TASK REQUIREMENTS - Reproduce word for word the lines between those holding "Bars (306, 345)" and "[Previous] (390, 809)", inclusive, and nothing else from the data below.

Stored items
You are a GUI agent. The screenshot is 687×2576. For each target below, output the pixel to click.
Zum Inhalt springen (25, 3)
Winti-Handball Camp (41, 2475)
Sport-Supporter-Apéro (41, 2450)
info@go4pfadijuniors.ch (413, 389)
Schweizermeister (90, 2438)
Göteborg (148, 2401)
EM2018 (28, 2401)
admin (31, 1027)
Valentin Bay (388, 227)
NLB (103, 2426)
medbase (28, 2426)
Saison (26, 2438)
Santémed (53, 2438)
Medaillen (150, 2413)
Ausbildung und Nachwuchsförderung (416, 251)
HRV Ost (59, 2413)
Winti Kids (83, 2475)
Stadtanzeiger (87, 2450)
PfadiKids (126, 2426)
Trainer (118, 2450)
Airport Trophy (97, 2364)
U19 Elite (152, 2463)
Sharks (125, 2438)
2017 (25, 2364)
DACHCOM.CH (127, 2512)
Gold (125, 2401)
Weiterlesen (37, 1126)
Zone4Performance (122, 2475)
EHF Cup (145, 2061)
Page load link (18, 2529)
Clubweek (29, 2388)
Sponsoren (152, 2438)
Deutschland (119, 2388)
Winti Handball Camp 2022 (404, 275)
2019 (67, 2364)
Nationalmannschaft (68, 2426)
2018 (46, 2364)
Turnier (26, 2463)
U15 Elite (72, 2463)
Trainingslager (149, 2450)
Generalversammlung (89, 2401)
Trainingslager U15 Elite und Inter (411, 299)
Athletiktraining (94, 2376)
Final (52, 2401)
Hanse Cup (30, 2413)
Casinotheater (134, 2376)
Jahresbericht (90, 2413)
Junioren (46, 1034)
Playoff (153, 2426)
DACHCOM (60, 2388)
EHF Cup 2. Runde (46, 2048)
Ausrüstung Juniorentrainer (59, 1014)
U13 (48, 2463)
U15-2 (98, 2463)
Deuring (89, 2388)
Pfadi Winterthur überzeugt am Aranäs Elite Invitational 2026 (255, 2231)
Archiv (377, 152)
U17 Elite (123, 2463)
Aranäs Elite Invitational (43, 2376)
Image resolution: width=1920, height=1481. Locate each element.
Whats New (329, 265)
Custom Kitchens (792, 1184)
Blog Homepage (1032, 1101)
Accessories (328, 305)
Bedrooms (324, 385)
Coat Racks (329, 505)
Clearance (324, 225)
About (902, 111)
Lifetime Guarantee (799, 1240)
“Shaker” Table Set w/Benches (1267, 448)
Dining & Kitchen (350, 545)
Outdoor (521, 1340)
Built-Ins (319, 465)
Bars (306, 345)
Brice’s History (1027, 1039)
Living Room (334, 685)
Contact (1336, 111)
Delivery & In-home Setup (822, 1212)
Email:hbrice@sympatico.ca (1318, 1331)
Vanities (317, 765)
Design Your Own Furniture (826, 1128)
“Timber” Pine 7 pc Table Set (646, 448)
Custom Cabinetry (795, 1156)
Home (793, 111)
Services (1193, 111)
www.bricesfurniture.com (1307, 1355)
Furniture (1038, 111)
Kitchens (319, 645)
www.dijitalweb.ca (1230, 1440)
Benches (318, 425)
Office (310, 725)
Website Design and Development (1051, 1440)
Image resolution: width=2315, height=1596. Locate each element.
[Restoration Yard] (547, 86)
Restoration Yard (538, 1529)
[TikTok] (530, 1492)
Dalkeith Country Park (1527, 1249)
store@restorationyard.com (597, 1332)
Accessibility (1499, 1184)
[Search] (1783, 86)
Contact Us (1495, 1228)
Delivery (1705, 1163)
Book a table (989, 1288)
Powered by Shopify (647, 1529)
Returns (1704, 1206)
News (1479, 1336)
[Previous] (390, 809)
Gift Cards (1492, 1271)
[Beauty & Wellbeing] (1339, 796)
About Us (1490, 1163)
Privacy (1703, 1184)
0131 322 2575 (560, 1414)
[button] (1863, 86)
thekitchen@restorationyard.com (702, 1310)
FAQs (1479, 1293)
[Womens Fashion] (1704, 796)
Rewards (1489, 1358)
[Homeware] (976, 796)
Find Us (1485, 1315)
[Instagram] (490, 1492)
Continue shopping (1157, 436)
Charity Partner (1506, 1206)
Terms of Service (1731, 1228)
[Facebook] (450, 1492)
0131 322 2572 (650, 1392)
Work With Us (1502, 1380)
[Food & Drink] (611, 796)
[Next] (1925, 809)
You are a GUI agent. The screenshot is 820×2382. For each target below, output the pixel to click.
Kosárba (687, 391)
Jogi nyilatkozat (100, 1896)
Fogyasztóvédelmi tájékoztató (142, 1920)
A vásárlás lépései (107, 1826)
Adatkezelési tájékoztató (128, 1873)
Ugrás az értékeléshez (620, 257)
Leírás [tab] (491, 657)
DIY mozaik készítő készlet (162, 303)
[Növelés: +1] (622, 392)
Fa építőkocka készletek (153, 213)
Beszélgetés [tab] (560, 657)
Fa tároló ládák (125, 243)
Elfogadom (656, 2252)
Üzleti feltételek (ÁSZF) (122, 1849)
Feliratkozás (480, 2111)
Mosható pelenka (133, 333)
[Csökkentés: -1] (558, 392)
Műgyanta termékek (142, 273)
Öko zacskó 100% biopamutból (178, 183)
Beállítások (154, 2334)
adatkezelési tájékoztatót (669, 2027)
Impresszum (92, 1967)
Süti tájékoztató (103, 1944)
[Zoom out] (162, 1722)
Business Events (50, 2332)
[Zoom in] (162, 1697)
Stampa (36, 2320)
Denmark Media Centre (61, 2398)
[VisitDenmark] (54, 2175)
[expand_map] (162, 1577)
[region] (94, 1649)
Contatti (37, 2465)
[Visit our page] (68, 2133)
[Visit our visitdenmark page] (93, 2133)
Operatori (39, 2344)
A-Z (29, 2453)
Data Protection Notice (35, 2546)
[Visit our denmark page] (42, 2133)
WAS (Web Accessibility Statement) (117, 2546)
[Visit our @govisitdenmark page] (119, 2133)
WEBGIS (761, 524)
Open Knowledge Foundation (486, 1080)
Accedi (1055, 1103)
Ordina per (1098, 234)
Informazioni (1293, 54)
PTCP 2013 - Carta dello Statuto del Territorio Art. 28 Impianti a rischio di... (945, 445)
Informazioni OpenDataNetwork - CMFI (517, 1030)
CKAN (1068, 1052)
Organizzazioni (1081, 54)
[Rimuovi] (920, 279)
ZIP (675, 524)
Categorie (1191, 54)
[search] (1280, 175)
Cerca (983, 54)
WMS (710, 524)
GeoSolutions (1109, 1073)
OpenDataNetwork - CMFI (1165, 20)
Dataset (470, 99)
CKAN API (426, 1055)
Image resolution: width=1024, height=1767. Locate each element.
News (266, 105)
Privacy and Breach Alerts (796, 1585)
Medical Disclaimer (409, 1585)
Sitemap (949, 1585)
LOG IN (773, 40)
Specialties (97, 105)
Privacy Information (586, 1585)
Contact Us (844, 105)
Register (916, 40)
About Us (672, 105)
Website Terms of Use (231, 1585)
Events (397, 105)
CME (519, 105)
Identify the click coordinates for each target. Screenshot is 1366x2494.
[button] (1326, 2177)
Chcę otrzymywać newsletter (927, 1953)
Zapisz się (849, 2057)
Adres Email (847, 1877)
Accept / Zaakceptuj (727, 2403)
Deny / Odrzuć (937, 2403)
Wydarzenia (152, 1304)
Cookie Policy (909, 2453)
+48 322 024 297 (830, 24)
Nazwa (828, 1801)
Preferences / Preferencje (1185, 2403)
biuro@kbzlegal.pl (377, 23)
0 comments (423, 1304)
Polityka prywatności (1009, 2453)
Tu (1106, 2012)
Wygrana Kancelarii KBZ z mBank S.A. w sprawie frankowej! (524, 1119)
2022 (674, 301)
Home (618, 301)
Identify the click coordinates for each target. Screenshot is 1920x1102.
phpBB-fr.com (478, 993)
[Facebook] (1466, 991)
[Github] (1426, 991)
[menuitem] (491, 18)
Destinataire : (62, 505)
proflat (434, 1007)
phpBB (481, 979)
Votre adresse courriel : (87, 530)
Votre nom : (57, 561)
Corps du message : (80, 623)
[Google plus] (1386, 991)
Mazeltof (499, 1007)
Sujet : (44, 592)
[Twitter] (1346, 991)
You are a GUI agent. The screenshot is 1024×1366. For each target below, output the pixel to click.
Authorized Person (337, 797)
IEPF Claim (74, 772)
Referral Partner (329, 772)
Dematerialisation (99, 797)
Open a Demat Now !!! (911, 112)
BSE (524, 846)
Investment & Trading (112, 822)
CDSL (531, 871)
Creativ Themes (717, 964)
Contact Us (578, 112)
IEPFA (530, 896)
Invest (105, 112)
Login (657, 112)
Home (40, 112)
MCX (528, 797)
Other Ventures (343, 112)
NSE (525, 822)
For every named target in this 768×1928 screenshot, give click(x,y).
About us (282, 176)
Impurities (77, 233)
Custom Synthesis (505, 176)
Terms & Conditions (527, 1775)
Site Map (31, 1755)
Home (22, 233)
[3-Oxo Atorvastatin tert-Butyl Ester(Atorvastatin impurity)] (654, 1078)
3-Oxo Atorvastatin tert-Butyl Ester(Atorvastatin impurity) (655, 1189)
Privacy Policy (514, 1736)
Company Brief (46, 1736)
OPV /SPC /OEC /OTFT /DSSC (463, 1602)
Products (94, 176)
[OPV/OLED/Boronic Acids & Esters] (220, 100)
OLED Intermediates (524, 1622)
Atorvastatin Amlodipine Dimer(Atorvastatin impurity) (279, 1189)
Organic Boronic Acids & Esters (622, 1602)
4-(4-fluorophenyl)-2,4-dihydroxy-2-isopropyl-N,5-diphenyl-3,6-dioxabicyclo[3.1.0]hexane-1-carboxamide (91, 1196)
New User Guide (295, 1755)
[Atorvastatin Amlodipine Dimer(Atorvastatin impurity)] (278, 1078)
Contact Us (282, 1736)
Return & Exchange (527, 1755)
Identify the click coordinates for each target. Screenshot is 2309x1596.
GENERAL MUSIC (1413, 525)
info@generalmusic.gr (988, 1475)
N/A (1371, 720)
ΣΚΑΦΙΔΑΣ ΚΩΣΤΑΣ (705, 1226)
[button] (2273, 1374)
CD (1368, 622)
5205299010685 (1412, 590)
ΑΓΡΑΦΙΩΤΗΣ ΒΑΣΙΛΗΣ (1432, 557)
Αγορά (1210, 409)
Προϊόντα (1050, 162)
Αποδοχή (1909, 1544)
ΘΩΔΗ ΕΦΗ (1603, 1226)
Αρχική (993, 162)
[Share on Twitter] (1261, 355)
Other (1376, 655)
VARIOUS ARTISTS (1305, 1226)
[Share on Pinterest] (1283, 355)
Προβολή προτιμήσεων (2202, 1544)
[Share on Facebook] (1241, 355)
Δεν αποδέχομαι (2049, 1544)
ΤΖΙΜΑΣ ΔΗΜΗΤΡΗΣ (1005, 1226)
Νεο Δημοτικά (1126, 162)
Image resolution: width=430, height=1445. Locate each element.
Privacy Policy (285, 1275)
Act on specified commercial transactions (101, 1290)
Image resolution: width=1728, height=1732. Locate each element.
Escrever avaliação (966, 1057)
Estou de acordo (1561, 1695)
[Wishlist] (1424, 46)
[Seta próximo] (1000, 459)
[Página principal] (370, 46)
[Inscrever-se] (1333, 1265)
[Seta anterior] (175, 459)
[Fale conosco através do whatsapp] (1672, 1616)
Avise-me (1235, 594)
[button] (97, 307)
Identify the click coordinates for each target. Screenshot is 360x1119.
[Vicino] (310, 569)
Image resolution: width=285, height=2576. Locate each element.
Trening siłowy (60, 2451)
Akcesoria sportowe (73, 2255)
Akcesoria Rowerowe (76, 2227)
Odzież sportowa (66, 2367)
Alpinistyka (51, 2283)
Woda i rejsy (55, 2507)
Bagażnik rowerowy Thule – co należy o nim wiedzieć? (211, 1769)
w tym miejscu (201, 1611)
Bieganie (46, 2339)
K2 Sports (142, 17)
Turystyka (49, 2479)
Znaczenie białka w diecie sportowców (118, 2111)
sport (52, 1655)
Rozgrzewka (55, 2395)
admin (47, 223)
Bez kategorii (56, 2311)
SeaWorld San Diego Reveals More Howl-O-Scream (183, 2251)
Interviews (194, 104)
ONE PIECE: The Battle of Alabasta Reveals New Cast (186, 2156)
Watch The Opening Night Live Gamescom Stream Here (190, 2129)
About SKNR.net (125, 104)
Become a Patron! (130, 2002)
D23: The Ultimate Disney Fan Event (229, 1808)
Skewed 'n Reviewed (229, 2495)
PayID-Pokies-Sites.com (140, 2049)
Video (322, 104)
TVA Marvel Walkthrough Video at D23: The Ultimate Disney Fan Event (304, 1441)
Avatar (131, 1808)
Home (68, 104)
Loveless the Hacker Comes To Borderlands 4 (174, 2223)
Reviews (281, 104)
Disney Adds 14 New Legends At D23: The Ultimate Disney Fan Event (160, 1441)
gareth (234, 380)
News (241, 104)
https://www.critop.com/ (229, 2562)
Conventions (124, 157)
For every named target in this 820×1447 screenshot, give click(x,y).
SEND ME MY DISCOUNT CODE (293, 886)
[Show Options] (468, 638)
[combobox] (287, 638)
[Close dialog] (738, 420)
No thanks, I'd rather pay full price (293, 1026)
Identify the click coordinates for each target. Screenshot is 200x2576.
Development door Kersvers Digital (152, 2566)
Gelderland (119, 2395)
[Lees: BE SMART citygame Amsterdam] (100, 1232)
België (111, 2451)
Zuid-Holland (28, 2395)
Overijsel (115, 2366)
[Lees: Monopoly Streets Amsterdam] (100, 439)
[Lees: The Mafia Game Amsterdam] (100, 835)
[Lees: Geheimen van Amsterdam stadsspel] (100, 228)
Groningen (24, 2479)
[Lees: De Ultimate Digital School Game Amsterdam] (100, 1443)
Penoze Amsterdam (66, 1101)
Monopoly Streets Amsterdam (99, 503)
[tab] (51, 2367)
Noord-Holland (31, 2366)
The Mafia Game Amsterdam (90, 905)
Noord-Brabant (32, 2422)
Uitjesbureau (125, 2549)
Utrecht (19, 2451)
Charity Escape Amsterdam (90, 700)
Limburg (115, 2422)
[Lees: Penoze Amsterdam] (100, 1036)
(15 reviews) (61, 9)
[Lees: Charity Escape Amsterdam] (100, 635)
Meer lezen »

COMPLETED TASK -
Bars (306, 345)
Brice’s History (1027, 1039)
Living Room (334, 685)
Contact (1336, 111)
Delivery & In-home Setup (822, 1212)
Email:hbrice@sympatico.ca (1318, 1331)
Vanities (317, 765)
Design Your Own Furniture (826, 1128)
“Timber” Pine 7 pc Table Set (646, 448)
Custom Cabinetry (795, 1156)
Home (793, 111)
Services (1193, 111)
www.bricesfurniture.com (1307, 1355)
Furniture (1038, 111)
Kitchens (319, 645)
www.dijitalweb.ca (1230, 1440)
Benches (318, 425)
Office (310, 725)
Website Design and Development (1051, 1440)
Image resolution: width=2315, height=1596. Locate each element.
[Restoration Yard] (547, 86)
Restoration Yard (538, 1529)
[TikTok] (530, 1492)
Dalkeith Country Park (1527, 1249)
store@restorationyard.com (597, 1332)
Accessibility (1499, 1184)
[Search] (1783, 86)
Contact Us (1495, 1228)
Delivery (1705, 1163)
Book a table (989, 1288)
Powered by Shopify (647, 1529)
Returns (1704, 1206)
News (1479, 1336)
[Previous] (390, 809)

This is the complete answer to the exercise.